II.  La norme de contrôle

[7]  Toutes les questions soulevées par Mme Toor sont fondées sur la preuve. Il est bien établi, dans la doctrine et la jurisprudence, qu’il faut faire preuve d’une grande retenue à l’égard de la SAI en tant que tribunal administratif spécialisé pour ce qui est de l’évaluation de l’authenticité d’un mariage. C’est particulièrement le cas lorsque la SAI est appelée à évaluer la crédibilité de témoins ou à résoudre des questions mixtes de fait et de droit : voir Burton c Canada (Citoyenneté et Immigration), 2016 CF 345, par. 13 à 15, [2016] ACF n°308 (QL), et Shahzad c Canada (Citoyenneté et Immigration), 2017 CF 999, par. 14, [2017] ACF n° 1058).

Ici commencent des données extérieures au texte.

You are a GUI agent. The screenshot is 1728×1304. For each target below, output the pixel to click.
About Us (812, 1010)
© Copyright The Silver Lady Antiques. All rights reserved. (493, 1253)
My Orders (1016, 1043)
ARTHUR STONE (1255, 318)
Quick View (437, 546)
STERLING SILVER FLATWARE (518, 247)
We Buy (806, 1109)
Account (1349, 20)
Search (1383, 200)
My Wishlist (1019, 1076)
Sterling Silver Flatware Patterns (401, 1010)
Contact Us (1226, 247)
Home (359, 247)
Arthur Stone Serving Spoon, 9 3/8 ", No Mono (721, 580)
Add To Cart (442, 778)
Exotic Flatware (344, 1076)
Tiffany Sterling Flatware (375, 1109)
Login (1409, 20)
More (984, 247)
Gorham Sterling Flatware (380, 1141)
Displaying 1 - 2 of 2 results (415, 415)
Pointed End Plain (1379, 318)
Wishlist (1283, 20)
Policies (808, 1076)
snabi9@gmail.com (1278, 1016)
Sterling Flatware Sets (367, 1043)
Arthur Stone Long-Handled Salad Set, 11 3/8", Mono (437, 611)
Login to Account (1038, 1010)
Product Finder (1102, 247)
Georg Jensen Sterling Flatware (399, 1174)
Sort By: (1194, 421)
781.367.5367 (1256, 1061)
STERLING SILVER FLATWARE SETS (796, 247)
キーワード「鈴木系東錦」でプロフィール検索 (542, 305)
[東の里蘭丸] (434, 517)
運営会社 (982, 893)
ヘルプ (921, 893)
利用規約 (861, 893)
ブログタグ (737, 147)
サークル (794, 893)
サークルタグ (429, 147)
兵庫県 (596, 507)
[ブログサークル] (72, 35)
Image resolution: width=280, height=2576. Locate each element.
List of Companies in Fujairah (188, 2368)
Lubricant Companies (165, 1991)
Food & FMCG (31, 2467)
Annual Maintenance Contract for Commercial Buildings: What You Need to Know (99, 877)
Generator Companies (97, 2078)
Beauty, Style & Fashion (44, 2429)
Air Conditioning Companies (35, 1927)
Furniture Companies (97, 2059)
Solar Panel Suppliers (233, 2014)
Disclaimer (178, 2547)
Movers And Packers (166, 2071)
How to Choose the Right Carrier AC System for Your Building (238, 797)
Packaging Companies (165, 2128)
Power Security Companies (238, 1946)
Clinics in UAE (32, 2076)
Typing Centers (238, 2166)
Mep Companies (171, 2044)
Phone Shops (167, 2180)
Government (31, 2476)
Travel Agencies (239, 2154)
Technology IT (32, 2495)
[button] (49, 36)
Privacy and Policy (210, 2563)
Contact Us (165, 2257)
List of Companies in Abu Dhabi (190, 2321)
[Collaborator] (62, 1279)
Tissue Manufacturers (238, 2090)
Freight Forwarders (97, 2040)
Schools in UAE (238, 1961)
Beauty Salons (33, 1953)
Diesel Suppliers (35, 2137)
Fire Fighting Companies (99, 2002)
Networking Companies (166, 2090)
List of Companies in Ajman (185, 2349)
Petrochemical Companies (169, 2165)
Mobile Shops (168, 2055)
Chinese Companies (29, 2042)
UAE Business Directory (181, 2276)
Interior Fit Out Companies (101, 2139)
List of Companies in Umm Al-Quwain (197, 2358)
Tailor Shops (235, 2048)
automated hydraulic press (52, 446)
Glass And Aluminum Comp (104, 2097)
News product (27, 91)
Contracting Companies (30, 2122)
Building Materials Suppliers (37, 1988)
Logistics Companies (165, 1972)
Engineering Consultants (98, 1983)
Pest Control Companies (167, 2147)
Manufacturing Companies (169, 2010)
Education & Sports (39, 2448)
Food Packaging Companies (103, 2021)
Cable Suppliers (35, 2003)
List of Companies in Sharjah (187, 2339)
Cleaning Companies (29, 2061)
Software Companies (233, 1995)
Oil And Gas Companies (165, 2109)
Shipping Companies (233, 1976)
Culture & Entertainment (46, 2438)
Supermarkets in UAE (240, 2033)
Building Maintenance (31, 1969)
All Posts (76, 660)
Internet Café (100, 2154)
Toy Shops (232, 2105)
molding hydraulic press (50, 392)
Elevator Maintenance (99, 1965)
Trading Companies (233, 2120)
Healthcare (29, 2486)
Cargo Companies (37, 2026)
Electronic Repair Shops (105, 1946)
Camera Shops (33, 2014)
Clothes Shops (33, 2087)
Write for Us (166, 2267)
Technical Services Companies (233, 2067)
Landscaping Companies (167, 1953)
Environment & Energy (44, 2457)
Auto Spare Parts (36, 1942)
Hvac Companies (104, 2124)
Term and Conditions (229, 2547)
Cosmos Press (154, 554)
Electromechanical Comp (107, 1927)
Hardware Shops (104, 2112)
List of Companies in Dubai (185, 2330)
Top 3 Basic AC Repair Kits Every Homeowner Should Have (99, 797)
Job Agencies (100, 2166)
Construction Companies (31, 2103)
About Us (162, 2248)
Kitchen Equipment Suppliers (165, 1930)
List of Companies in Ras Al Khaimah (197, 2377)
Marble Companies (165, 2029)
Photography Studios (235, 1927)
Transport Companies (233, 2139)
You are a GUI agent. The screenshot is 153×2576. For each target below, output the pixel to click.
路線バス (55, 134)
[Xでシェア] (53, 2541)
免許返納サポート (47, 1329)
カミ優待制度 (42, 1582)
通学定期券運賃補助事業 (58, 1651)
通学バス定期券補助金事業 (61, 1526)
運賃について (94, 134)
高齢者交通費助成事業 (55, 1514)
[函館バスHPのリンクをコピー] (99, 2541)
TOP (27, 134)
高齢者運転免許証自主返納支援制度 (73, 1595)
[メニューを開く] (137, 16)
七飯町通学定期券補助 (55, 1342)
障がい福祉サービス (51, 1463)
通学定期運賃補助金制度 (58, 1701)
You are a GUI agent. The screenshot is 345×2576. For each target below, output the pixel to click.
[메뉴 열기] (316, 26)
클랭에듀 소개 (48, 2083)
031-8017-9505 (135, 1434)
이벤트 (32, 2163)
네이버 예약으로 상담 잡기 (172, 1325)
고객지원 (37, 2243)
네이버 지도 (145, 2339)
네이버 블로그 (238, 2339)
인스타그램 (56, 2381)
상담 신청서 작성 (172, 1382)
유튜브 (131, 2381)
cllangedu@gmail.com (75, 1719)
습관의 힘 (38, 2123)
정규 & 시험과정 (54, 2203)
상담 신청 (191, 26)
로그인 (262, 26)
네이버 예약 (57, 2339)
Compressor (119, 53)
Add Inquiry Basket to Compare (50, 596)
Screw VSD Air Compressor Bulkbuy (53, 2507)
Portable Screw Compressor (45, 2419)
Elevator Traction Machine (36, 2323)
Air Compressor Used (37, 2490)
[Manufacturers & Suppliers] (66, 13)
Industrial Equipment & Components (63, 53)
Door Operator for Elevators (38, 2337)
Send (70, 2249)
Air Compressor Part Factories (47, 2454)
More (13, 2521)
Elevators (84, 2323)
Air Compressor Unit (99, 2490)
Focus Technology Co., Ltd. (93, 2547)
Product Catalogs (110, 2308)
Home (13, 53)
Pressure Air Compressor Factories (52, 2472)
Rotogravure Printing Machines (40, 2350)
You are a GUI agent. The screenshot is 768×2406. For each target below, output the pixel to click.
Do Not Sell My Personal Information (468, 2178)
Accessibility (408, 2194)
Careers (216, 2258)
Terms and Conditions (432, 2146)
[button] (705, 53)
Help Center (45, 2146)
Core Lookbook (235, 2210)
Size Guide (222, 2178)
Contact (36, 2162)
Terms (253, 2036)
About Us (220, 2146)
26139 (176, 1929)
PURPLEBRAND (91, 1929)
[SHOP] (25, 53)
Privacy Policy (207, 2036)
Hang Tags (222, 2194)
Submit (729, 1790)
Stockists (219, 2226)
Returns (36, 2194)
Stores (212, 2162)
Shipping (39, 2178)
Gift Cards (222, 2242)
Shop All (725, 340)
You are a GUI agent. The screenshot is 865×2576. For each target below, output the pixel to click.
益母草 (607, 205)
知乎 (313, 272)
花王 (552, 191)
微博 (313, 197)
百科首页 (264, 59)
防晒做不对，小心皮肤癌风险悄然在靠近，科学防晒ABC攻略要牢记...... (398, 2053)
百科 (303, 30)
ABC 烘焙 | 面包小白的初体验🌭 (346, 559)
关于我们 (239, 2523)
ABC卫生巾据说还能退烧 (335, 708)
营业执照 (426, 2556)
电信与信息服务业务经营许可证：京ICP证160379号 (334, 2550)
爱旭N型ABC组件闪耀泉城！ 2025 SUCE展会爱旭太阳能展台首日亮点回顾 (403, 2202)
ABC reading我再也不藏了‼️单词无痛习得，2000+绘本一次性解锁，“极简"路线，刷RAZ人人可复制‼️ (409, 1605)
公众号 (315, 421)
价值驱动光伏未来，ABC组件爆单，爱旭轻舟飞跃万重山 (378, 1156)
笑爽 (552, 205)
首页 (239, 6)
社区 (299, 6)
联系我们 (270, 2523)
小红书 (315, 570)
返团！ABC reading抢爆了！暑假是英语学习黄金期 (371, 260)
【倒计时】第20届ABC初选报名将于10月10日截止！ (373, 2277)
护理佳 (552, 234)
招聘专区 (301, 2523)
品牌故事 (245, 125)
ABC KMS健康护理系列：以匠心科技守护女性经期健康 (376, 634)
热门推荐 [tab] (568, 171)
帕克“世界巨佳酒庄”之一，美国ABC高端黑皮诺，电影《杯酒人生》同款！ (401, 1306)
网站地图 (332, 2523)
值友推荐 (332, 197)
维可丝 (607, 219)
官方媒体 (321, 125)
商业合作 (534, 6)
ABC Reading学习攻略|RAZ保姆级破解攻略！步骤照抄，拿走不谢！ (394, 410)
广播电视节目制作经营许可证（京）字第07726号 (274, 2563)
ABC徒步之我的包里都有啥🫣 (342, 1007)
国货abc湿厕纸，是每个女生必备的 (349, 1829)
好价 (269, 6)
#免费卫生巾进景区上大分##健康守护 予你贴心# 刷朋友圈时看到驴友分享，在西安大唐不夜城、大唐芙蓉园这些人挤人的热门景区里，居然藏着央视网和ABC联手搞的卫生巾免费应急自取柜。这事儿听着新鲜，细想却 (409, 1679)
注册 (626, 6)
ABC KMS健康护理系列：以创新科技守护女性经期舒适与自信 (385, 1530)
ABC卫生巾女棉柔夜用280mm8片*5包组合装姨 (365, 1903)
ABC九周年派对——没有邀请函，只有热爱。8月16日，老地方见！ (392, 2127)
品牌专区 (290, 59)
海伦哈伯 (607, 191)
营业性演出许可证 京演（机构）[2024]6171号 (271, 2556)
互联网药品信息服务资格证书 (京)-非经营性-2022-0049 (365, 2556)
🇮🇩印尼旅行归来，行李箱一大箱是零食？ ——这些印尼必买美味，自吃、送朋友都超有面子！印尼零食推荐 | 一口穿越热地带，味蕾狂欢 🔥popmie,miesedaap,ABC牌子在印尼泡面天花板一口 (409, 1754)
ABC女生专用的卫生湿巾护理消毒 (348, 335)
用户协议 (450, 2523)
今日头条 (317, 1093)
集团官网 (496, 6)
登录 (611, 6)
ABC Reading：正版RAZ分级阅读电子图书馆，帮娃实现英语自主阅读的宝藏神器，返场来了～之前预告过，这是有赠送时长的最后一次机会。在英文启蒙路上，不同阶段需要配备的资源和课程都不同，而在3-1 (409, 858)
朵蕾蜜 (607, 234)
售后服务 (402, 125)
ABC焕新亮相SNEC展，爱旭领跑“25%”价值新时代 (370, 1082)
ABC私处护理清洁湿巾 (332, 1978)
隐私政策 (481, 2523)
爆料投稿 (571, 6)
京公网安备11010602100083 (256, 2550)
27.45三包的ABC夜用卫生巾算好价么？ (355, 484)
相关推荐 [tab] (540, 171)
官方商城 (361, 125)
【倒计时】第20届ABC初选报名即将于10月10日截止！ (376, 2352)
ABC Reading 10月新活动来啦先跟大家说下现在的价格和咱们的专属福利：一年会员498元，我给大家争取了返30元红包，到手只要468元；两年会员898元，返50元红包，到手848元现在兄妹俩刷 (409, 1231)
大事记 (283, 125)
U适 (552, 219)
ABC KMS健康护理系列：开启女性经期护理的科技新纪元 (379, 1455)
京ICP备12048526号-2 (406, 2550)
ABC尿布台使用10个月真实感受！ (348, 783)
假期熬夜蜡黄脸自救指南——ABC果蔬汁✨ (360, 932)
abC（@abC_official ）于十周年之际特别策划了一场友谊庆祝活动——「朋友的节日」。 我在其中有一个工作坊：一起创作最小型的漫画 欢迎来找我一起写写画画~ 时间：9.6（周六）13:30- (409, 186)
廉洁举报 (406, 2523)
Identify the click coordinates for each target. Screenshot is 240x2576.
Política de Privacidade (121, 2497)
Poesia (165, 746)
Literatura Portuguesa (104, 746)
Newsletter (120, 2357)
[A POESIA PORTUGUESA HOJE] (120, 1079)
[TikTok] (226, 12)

La norme de contrôle applicable est donc celle de la décision raisonnable.

III.  La conclusion de la SAI selon laquelle Mme Toor n’avait pas démontré l’authenticité du mariage était-elle raisonnable?

[8]  Il est manifeste que la SAI n’a pas été impressionnée par la preuve présentée par Mme Toor et M. Chahal. De toute évidence, elle n’a pas cru grand‑chose de ce qu’ils ont raconté au sujet des motifs de leur mariage et de leurs projets d’avenir.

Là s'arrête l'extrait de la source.